Turkey will suspend some gold imports as part of an emergency plan to mitigate the economic fallout from twin earthquakes that hit the country’s southeast last week, according to an official with direct knowledge of the matter.
The Treasury and Finance Ministry has finalized the regulation that will force a pause in gold purchases from abroad that fall into the category of “cash against goods,” the official said, asking not to be identified as the decision has not been made public.
The ministry declined to comment.
Gold imports were among the biggest drags on Turkey’s external finances in the months before the deadliest temblors to hit the country in almost a century. Turks invested in the precious metal as a hedge against rampant inflation and steep declines in the lira.
The deficit in Turkey’s current account, the broadest measure of trade and investment, widened to $48.8 billion in 2022, with gold imports accounting for $20.4 billion.

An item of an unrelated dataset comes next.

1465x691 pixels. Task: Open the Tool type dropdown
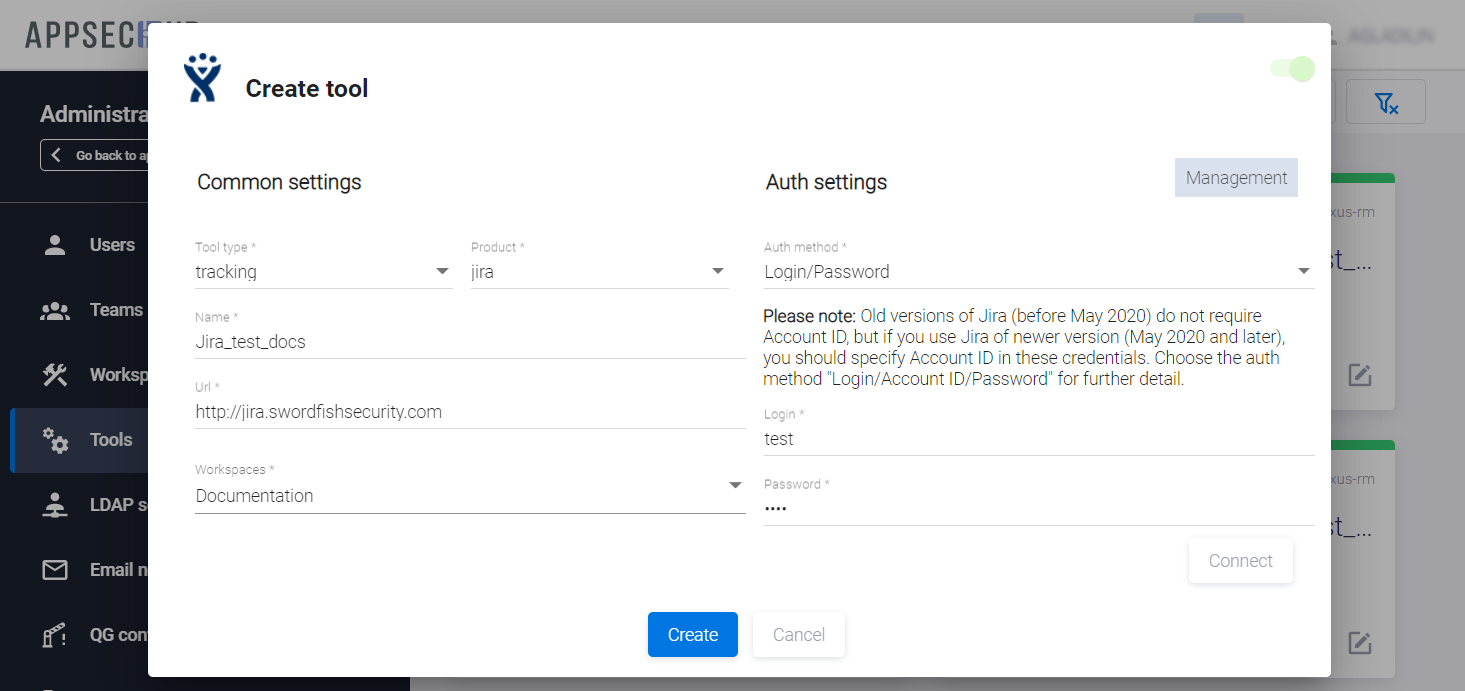pyautogui.click(x=323, y=272)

The current-account gap was the widest in at least a decade.
A decision to limit some gold imports would amount to “another form of capital controls,” according to Istanbul Analytics economist Guldem Atabay.

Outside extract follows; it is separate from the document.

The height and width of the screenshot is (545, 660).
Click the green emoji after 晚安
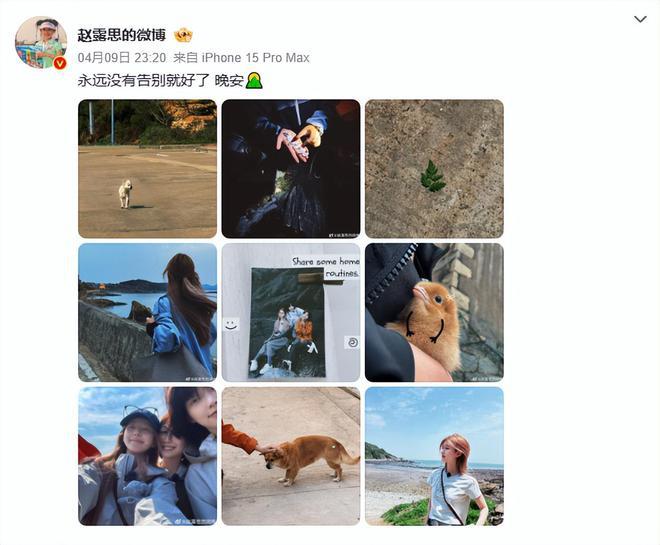pyautogui.click(x=254, y=80)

“Now after the quakes, the very high economic burden and higher political uncertainties are likely to spur demand for more gold,” Atabay said. “Hence come the government’s unsustainable efforts to curb gold demand, force locals to the Turkish lira and limit an expected further deterioration in the current-account deficit.”
The gold rush hasn’t slowed this year, with imports of precious metals jumping 656% to $5.4 billion in January from a year ago, according to Trade Ministry data. Gold imports reached a monthly record of 68.3 tons in January.
Turkey was also the biggest buyer of gold among central banks last year. Its gold reserves were at the highest level on record, the World Gold Council said last month, soaring by 148 tons to 542 tons.